Despite rainy spring conditions, wildfires are already starting to pop up around Natrona County. A three-acre wildfire closed down part of Highway 220 Sunday between Casper and Alcova near Coal Mountain Road, while another fire caused a traffic stop on Highway 259 near Midwest. Natrona County Emergency Manager Lt. Stew Anderson says the wildfire season typically starts around July 4th but with all the recent rains they thought that would be delayed by a couple of weeks. That, he says, is not the case.

"The fire was burning in really green grass and very green greasewood, but it was unfortunately burning very intensely, he said of the Highway 220 fire. "As far as what you would think in looking at it, you wouldn't think it would burn at all, but yet it was." A small breeze and the dead thatch under the grass from previous years contributed to the fire's growth, and Anderson notes the cheatgrass on the much of the flatlands has already dried out. "It's dry enough that on certain days we get the right conditions unfortunately have the potential of growing pretty fast."

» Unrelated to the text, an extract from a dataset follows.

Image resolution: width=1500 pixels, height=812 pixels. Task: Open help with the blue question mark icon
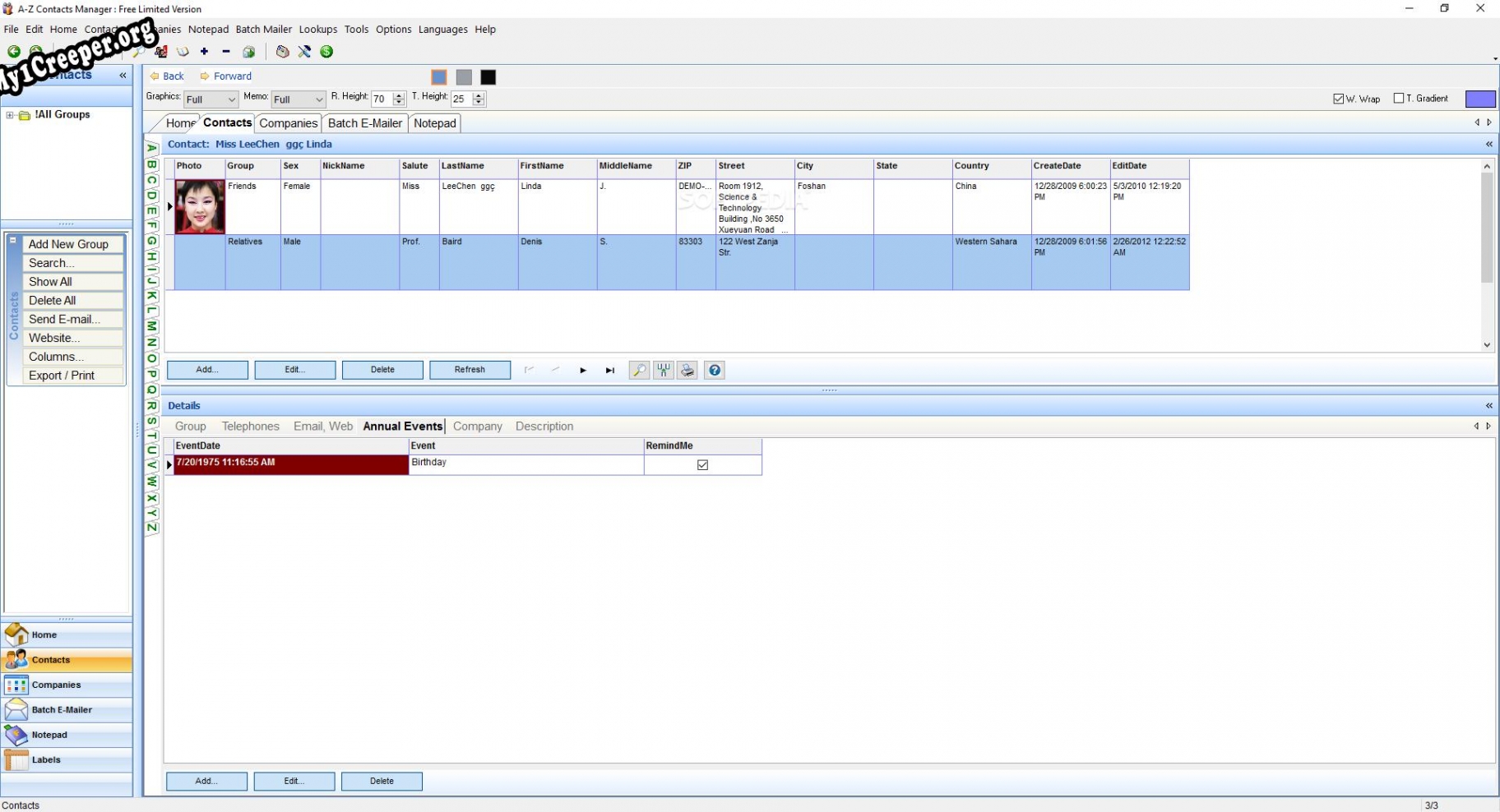point(715,371)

Although the causes of Sunday's fires have not been named yet, Lt. Anderson says folks need to be careful about the possibility of touching off a blaze. For example, motorists who pull off the road into tall grass need to be aware the extreme heat from the catalytic convertor could start those grasses on fire. He also warns of tossing smoking materials out of your car window, or otherwise disposing of them improperly.

Lt. Anderson says Mother Nature keeps them busy enough with lightning, which can strike 10 to 15 miles outside of the storm.

Then, of course, there's the Fourth of July Holiday. "People better remember fireworks are illegal in all of Natrona County.  Unless it's a permitted public display type of thing, they're illegal. And every year we get fires."